TEXT:
____________

Stephen King once said, "No, it's not a very good story - its author was too busy listening to other voices to listen as closely as he should have to the one coming from inside."
There comes a time when we have to listen to the voice within us and figure out if what others are saying about our story is true. Everyone has their own opinion and if we listen to them all, it will drive us in sane, especially if the opinions are opposing.
I recently sent my YA novel out to several readers, not for deep editing, but for a quick read through so I could get their honest opinion as a reader. Most came back with rave reviews. One couldn't help herself and cut it to pieces with her little red pen and another said it didn't read like a young adult novel. (This after only reading 6 chapters).
At first I was a little confused, but then I looked a little closer. The person that edited my work had some great ideas and actually helped me see some mistakes I'd been consistently making. I went through the entire book and made the changes and was happy with the result.

____________

REQUIRED WORK:
a: Answer these questions about the post on story feedback:
(i) Whom does the post quote at its start?
(ii) How many chapters had the reader who said the novel didn't read like young adult fiction read?
(iii) What did the writer do after seeing the editor's ideas?
b: Quote the post on story feedback, reproducing everything from "At first I was" down to "with the result." word for word.

DATASET RECORDS:
____________

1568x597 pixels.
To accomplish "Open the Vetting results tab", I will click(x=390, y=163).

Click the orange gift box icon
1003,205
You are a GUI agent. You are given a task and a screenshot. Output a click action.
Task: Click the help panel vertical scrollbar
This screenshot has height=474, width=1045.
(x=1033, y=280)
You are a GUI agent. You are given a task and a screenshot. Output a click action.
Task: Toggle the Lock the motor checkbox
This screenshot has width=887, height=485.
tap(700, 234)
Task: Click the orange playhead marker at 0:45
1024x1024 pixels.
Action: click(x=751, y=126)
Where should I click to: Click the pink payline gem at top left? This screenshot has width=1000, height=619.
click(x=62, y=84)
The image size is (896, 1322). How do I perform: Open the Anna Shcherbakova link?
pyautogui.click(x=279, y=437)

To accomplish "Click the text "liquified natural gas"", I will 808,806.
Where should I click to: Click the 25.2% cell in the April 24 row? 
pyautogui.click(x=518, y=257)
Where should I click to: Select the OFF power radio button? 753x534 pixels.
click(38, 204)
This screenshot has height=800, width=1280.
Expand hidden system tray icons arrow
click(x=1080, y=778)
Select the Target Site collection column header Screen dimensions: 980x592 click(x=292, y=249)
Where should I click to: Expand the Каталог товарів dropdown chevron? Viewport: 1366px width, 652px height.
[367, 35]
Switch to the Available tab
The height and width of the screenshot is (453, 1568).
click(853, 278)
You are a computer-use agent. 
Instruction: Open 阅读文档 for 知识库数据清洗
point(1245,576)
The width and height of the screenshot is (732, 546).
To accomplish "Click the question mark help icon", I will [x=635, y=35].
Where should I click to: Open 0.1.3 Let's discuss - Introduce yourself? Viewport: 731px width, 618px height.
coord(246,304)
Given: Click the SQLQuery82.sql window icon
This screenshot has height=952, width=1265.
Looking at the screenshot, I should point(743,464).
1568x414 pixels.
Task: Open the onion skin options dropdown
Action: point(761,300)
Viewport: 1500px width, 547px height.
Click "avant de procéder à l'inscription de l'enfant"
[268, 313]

____________

TASK ANSWERS:
a:
(i) Stephen King
(ii) 6 chapters
(iii) The writer went through the entire book and made the changes.

b:
At first I was a little confused, but then I looked a little closer. The person that edited my work had some great ideas and actually helped me see some mistakes I'd been consistently making. I went through the entire book and made the changes and was happy with the result.